I recently took on the task of designing and building a skin-on-frame kayak in the Greenland Inuit style. "Designing" a SOF kayak before building isn't really the traditional way. Typically they are built to traditional measurements based on an anthropometric measuring system i.e. using hands, hips, arm spans etc. as measurement units. These basic measurements may be tweaked based on the builders experience, making a wider/narrower or longer/shorter as needed by the user. This system works quite well but may make it hard to create a really new design aiming to meet a specific set of design goals.
What I want to do is convert an existing design that was not originally built as a SOF into a SOF that can accurately reproduce the performance characteristics of the original design. For this exercise I chose my Petrel as the source design. My goal then is to do something some people may consider backwards: create a set of plans from which I can build a SOF reproduction of hard-shell boat.
To that end I need to determine the shape of the constituent frame parts. The backbone of a SOF kayak is the gunwales. Unlike traditional European wooden boats where the keel serves as the core structural member, skin on frame kayaks are built from the gunwales. The gunwales are initially held to their shape via deck beams, then the hull shape is determined by bending ribs and connecting them with longitudinal stringers.
Therefore, a set of plans for a SOF must include the gunwales, deck beams , and rib shapes, and the gunwales are the basis for everything else. So, I need to create drawings for each of these piece such that when they are all put together they will accurately reproduce (or at least approximate) the original design.

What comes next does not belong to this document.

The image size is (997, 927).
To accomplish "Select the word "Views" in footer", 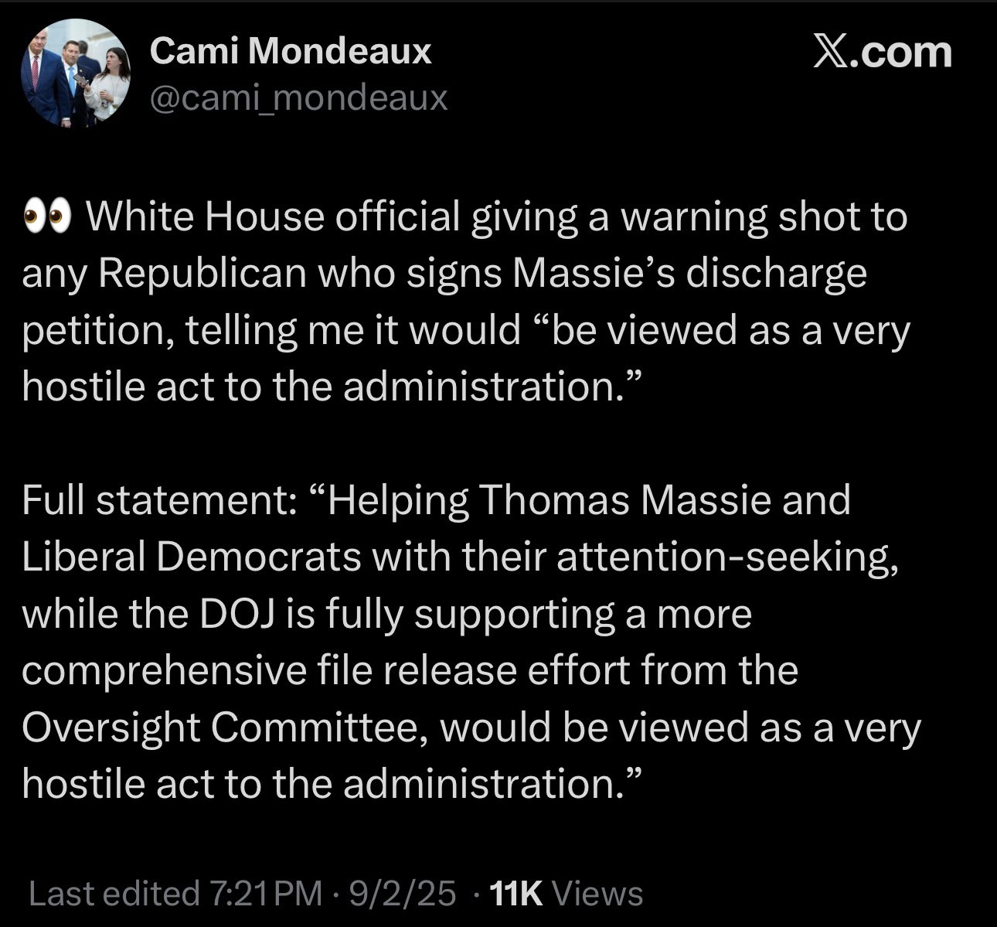I will 599,894.
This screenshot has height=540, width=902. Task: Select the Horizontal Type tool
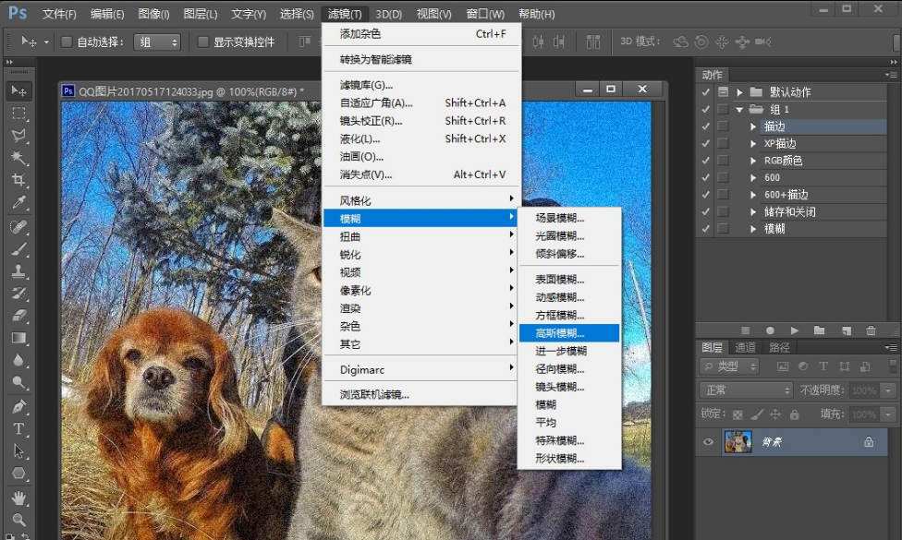pyautogui.click(x=18, y=429)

I have all my boats drawn up in MaxSurf so my starting point is the Petrel CAD model in MaxSurf. The first thing I had to tackle is the gunwales. The gunwales define the sweep of the sheer and from that the overall shape of the boat. In simple terms the shape of a SOF is determined by clamping the ends of two gunwales together then separating them in the middle. This makes long, narrow, pointy at both ends shape we are familiar with when we look down at the top of a kayak. Wood prefers to bend in just one direction. If you simply clamp the ends together and put some deck beams in, the boat will have a straight sheer when viewed from the side like this Chukchi kayak (PDF). But Greenland Inuit kayaks show some curve when viewed from the side. They achieve this by mounting the gunwales at an angle relative to each other. A small angle produces a little bit of sheer curve, a large angle more curvature in the sheer. This quite simple system allows the gunwale wood to curve in only one plane yet appear to curve when looked at from above and from the side. There is just an angle slightly below the boat where the gunwales will appear straight.
When viewed from the end this angle is visible in many boat designs. If you look and an end view of the boat you will see a diagonal line described by the sheer. The problem with my Petrel is the angle is different at the front of the boat when compared to the stern.
My first solution to this was to attempt to draw in a twist of the gunwale planks. This would make the angle at the back of the boat different from the front, in this way I hoped that I could make the gunwales closely follow the sheer of the strip-built Petrel. On screen I was actually fairly successful, like many traditional boats, the gunwales would need a little added curvature at the tips, but I got a close match to the existing sheer line. This required a gunwale angle of 20 degrees for the stern and 30 degrees for the bow. After further investigation, I decided this wasn't going to work. The angles were too great, causing problems with the rib angles.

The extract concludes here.